We'd talked about the possibility of ablation to get rid of the tachycardia, with a pipe dream of not needing rate control medication after that- though I also have high blood pressure that's hard to control so will always need medication for that. The EP had studied all my monitor reports and history, and informed me that he believed I had atrial tachycardia, which he said is notoriously hard to induce in the cath lab, and if it can't be induced it can't be ablated. As he put it, it doesn't act the same "in nature" and in the cath lab. He said that if it became more frequent, they could ablate it, but I wasn't gung ho on ablation either- told I'd have to be wide awake for this to ensure better chances for inducing the tachycardia.

Anyway, after that medication failure, and knowing that the bradycardia was there to stay with, or without medication, I had a dual chamber pacemaker implanted in June of 2019. I'm back on the 150 mg/day of metoprolol to control my heart rate, with tachycardias that now include the atrial tachycardia, A-fib and sometimes A-flutter. The medication, along with the overdrive pacing by the pacemaker when my A-fib starts up, does a decent job of controlling things. As I mentioned previously, it's been a game changer for me.

And how did I know I needed the pacemaker?
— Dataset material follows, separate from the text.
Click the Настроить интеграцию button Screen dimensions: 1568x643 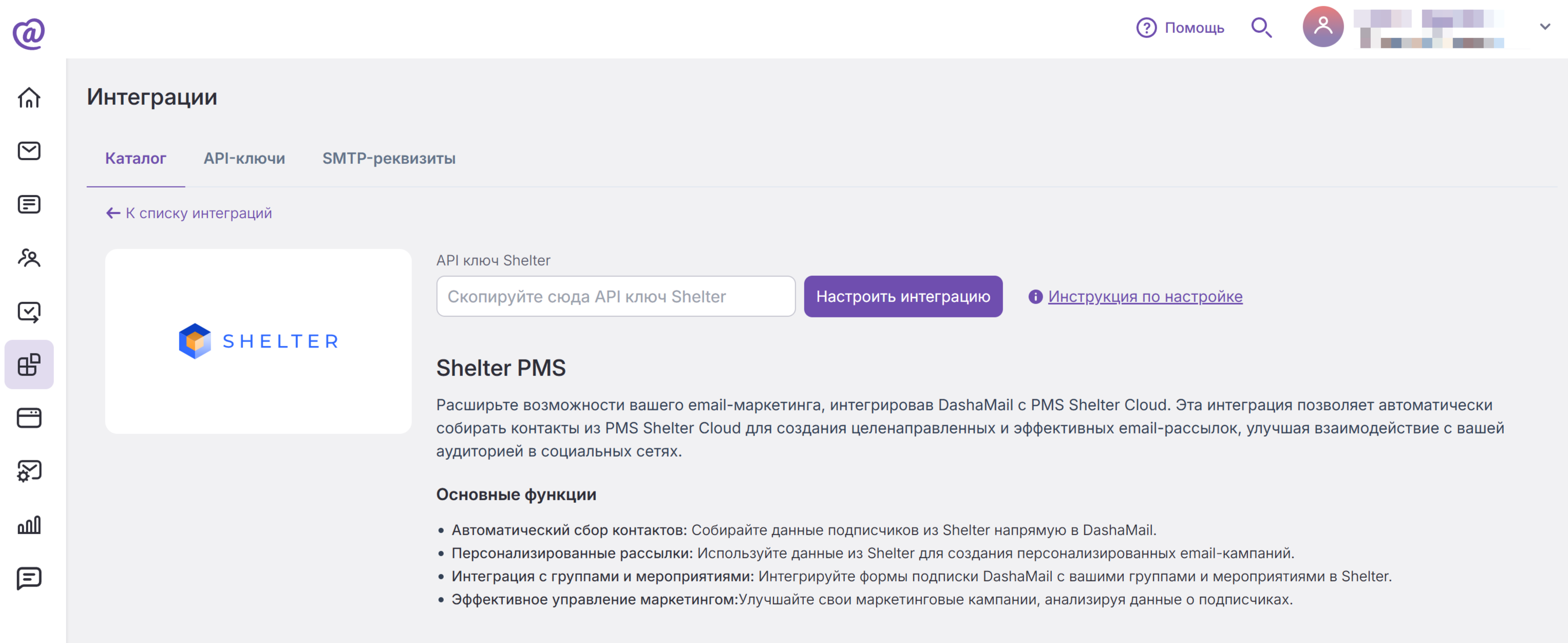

Well, I did have my doubts as once you have it, it's yours for life! And I thought maybe I could muddle along at half-mast, so to speak, spending half my life in oblivion, I didn't need no stinkin' pacemaker!!! But the next day after it was implanted and I went into the clinic for my first pacer check, they noted that the pacemaker was pacing the atrial sinus at a rate of 84% ( with the base rate at 60) which indicated that with those settings I needed a jolt from the pacemaker to initiate the heart rate 84% of the time. They thought I looked better too. At my 5 week post implant visit with the EP, the pacing continued to be noted at around 85%. The EP adjusted the settings, lowering the base rate to 55 ( said I didn't need to pace to 60 while I was sleeping), turned on the rate response- which allows the pacemaker to increase the pacing in response to activity. This latter has made all the difference, as during everyday activities my heart rate will rise appropriately to 75-80 or higher as needed, whereas before the pacemaker the highest it would go was to 53. The atrial pacing rate as shown on subsequent reports stays around 90% with some setting adjustments around 20% ventricular pacing.

And the difference in the way I feel is phenomenal. Convinced me that at least for me, the pacemaker was a gamechanger.